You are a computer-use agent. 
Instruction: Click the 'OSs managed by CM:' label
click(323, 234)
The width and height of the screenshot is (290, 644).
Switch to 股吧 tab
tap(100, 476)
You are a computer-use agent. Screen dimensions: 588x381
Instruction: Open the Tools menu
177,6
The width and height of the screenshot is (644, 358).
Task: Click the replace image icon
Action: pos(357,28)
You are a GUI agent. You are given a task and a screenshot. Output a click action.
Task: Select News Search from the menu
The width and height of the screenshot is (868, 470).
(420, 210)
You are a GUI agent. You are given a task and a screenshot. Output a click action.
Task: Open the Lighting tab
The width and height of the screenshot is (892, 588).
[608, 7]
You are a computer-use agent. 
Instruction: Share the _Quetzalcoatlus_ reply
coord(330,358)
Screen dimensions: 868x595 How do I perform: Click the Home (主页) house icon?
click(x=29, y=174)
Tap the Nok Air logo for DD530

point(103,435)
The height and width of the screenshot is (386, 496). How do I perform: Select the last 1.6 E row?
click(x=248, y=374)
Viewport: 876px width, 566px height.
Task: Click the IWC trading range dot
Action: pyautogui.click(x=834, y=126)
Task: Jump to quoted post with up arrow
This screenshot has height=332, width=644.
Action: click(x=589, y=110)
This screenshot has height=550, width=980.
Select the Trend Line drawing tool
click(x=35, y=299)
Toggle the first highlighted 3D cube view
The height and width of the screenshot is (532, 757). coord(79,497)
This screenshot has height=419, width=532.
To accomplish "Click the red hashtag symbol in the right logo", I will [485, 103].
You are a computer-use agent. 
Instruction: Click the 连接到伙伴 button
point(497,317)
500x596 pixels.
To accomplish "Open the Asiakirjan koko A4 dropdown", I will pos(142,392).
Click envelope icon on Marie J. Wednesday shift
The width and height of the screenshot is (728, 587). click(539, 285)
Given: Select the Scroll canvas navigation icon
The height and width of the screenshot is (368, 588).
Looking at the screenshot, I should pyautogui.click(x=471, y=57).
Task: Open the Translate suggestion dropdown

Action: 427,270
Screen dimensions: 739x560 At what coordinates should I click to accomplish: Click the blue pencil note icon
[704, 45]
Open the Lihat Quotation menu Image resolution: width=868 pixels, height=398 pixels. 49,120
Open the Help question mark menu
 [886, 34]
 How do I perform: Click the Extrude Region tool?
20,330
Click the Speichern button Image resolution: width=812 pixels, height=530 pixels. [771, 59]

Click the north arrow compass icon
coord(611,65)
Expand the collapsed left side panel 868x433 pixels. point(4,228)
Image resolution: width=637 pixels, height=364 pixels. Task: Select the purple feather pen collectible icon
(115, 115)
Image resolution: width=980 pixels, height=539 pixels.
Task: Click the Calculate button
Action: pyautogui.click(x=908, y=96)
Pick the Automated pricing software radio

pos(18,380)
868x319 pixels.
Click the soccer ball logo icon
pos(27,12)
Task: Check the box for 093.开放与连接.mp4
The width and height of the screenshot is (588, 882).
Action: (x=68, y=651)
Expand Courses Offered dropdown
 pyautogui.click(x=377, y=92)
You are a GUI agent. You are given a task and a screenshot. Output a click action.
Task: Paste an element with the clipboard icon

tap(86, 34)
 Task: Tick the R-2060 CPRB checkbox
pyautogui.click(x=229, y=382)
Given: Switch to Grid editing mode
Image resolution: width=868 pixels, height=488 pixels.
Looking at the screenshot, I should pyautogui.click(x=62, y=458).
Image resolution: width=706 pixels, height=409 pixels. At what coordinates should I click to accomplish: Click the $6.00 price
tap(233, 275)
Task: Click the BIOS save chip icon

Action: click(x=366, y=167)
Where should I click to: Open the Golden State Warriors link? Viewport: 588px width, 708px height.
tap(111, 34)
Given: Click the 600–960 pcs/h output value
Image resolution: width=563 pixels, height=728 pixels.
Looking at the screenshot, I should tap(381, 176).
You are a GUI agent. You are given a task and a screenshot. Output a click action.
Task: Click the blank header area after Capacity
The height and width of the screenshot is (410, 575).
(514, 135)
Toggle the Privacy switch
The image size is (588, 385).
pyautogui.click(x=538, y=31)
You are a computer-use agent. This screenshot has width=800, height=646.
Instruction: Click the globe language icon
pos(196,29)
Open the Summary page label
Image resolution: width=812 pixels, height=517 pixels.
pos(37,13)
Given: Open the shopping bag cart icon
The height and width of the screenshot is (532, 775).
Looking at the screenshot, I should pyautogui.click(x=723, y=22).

•••••

Exact duplication of all the data above is expected.

You are a computer-use agent. 
Instruction: Click the 'OSs managed by CM:' label
click(323, 234)
The width and height of the screenshot is (290, 644).
Switch to 股吧 tab
tap(100, 476)
You are a computer-use agent. Screen dimensions: 588x381
Instruction: Open the Tools menu
177,6
The width and height of the screenshot is (644, 358).
Task: Click the replace image icon
Action: pos(357,28)
You are a GUI agent. You are given a task and a screenshot. Output a click action.
Task: Select News Search from the menu
The width and height of the screenshot is (868, 470).
(420, 210)
You are a GUI agent. You are given a task and a screenshot. Output a click action.
Task: Open the Lighting tab
The width and height of the screenshot is (892, 588).
[608, 7]
You are a computer-use agent. 
Instruction: Share the _Quetzalcoatlus_ reply
coord(330,358)
Screen dimensions: 868x595 How do I perform: Click the Home (主页) house icon?
click(x=29, y=174)
Tap the Nok Air logo for DD530

point(103,435)
The height and width of the screenshot is (386, 496). How do I perform: Select the last 1.6 E row?
click(x=248, y=374)
Viewport: 876px width, 566px height.
Task: Click the IWC trading range dot
Action: pyautogui.click(x=834, y=126)
Task: Jump to quoted post with up arrow
This screenshot has height=332, width=644.
Action: click(x=589, y=110)
This screenshot has height=550, width=980.
Select the Trend Line drawing tool
click(x=35, y=299)
Toggle the first highlighted 3D cube view
The height and width of the screenshot is (532, 757). coord(79,497)
This screenshot has height=419, width=532.
To accomplish "Click the red hashtag symbol in the right logo", I will [485, 103].
You are a computer-use agent. 
Instruction: Click the 连接到伙伴 button
point(497,317)
500x596 pixels.
To accomplish "Open the Asiakirjan koko A4 dropdown", I will pos(142,392).
Click envelope icon on Marie J. Wednesday shift
The width and height of the screenshot is (728, 587). click(539, 285)
Given: Select the Scroll canvas navigation icon
The height and width of the screenshot is (368, 588).
Looking at the screenshot, I should pyautogui.click(x=471, y=57).
Task: Open the Translate suggestion dropdown

Action: 427,270
Screen dimensions: 739x560 At what coordinates should I click to accomplish: Click the blue pencil note icon
[704, 45]
Open the Lihat Quotation menu Image resolution: width=868 pixels, height=398 pixels. 49,120
Open the Help question mark menu
 [886, 34]
 How do I perform: Click the Extrude Region tool?
20,330
Click the Speichern button Image resolution: width=812 pixels, height=530 pixels. [771, 59]

Click the north arrow compass icon
coord(611,65)
Expand the collapsed left side panel 868x433 pixels. point(4,228)
Image resolution: width=637 pixels, height=364 pixels. Task: Select the purple feather pen collectible icon
(115, 115)
Image resolution: width=980 pixels, height=539 pixels.
Task: Click the Calculate button
Action: pyautogui.click(x=908, y=96)
Pick the Automated pricing software radio

pos(18,380)
868x319 pixels.
Click the soccer ball logo icon
pos(27,12)
Task: Check the box for 093.开放与连接.mp4
The width and height of the screenshot is (588, 882).
Action: (x=68, y=651)
Expand Courses Offered dropdown
 pyautogui.click(x=377, y=92)
You are a GUI agent. You are given a task and a screenshot. Output a click action.
Task: Paste an element with the clipboard icon

tap(86, 34)
 Task: Tick the R-2060 CPRB checkbox
pyautogui.click(x=229, y=382)
Given: Switch to Grid editing mode
Image resolution: width=868 pixels, height=488 pixels.
Looking at the screenshot, I should pyautogui.click(x=62, y=458).
Image resolution: width=706 pixels, height=409 pixels. At what coordinates should I click to accomplish: Click the $6.00 price
tap(233, 275)
Task: Click the BIOS save chip icon

Action: click(x=366, y=167)
Where should I click to: Open the Golden State Warriors link? Viewport: 588px width, 708px height.
tap(111, 34)
Given: Click the 600–960 pcs/h output value
Image resolution: width=563 pixels, height=728 pixels.
Looking at the screenshot, I should tap(381, 176).
You are a GUI agent. You are given a task and a screenshot. Output a click action.
Task: Click the blank header area after Capacity
The height and width of the screenshot is (410, 575).
(514, 135)
Toggle the Privacy switch
The image size is (588, 385).
pyautogui.click(x=538, y=31)
You are a computer-use agent. This screenshot has width=800, height=646.
Instruction: Click the globe language icon
pos(196,29)
Open the Summary page label
Image resolution: width=812 pixels, height=517 pixels.
pos(37,13)
Given: Open the shopping bag cart icon
The height and width of the screenshot is (532, 775).
Looking at the screenshot, I should pyautogui.click(x=723, y=22).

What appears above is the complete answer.